Dal 24 febbraio 2022, ovvero dalla data ufficiale della invasione dell’Ucraina, anche il calcio russo (come molte altre attività del paese) è precipitato in un baratro di difficoltà; i club e le nazionali sono stati esclusi dai tornei internazionali, San Pietroburgo ha perso la finalissima di Champions League 2021-2022, i campioni (stranieri e non) hanno cercato rifugio altrove e molte partnership sono svanite nel nulla (Nike ha lasciato lo Zenit e Adidas, sponsor della Nazionale di calcio dal 2008, ha chiuso la partnership con effetto immediato, dopo che la selezione è stata esclusa da FIFA e UEFA da qualsiasi competizione internazionale).
Tuttavia, il numero di spettatori non è diminuito solo a causa del conflitto e della successiva fuga di campioni, ma (anche) per un documento, diventato obbligatorio negli stadi russi, contenente dati personali (una specie di ‘tessera del tifoso‘ maldigerita da buona parte dei supporter locali).
Se per porre un freno all’emorragia di campioni, che, fin da subito, ha tolto otto elementi all’FK Krasnodar e sette al Rubin Kazan (persino il forte georgiano K’varatskhelia, prima di approdare al Napoli campione d’Italia, “fuggì” da Kazan per accasarsi nella modesta Dinamo Batumi), il Governo ha provveduto offrendo la cittadinanza russa alle poche “stelle” rimaste (tra cui troviamo l’olandese di origine surinamese Quincy Promes), più complicati sono risultati i tentativi di riportare i fan negli stadi e (ancor più) di intercettare nuovi partner commerciali.

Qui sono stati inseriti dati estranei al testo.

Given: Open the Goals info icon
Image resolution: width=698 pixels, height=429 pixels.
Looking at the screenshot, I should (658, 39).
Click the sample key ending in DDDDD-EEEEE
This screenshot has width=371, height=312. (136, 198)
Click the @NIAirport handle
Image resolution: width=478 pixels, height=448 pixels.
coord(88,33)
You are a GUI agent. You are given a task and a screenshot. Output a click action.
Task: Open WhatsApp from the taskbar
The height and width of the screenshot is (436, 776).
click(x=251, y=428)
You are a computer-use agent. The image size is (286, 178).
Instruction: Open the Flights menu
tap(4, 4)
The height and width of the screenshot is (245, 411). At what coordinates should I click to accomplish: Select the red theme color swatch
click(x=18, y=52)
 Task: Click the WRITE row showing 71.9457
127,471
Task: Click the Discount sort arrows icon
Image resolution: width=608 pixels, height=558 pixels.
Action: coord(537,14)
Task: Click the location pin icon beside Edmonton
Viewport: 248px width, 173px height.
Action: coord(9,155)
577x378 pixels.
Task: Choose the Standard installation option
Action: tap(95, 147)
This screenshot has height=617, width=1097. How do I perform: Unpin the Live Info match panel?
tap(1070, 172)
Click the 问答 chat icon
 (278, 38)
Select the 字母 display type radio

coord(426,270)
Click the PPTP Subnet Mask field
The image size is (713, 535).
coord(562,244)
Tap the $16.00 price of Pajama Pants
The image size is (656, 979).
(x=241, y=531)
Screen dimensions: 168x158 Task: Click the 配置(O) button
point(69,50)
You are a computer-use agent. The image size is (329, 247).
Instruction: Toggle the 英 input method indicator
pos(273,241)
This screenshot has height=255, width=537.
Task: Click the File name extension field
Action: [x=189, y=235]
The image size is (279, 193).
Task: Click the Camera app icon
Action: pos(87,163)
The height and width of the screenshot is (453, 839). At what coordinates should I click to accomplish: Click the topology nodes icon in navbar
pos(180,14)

Oggi i principali sponsor della Prem’er-Liga russa (RPL) sono tutti brand nazionali:
МИР (Title sponsor), un intermediario finanziario alla cui piattaforma di pagamento denominata “Mir” (un sistema nazionale di pagamenti elettronici attivo in Russia) partecipano più di 260 banche, Winline, il più grande bookmaker russo e Match Premiere, un canale premium sul calcio russo con contenuti dedicati.
Anche la nazionale ha trovato un nuovo sponsor tecnico in “casa” (la moscovita Jögel), mentre lo Zenit San Pietroburgo, il club più ricco del paese, con un valore della “rosa” pari a 160 milioni di euro (l’undici del Fakel Voronezh, la ” cenerentola” della Prem’er-Liga, ad esempio vale appena 12 milioni di euro), è riuscito comunque a trovare un partner internazionale di prestigio (la spagnola Joma, che, oltre allo Zenit, sta sponsorizzando altri importanti team, tra cui il CSKA).
Il futuro del calcio russo, conseguenza di un passato faraonico e di un presente nebuloso, potrebbe essere ancor più lontano dall’Europa. Prende sempre più piede l’ipotesi che la Federcalcio possa lasciare la UEFA per aderire all’Asian Football Confederation. Un escamotage per tornare a partecipare ad una serie di tornei internazionali.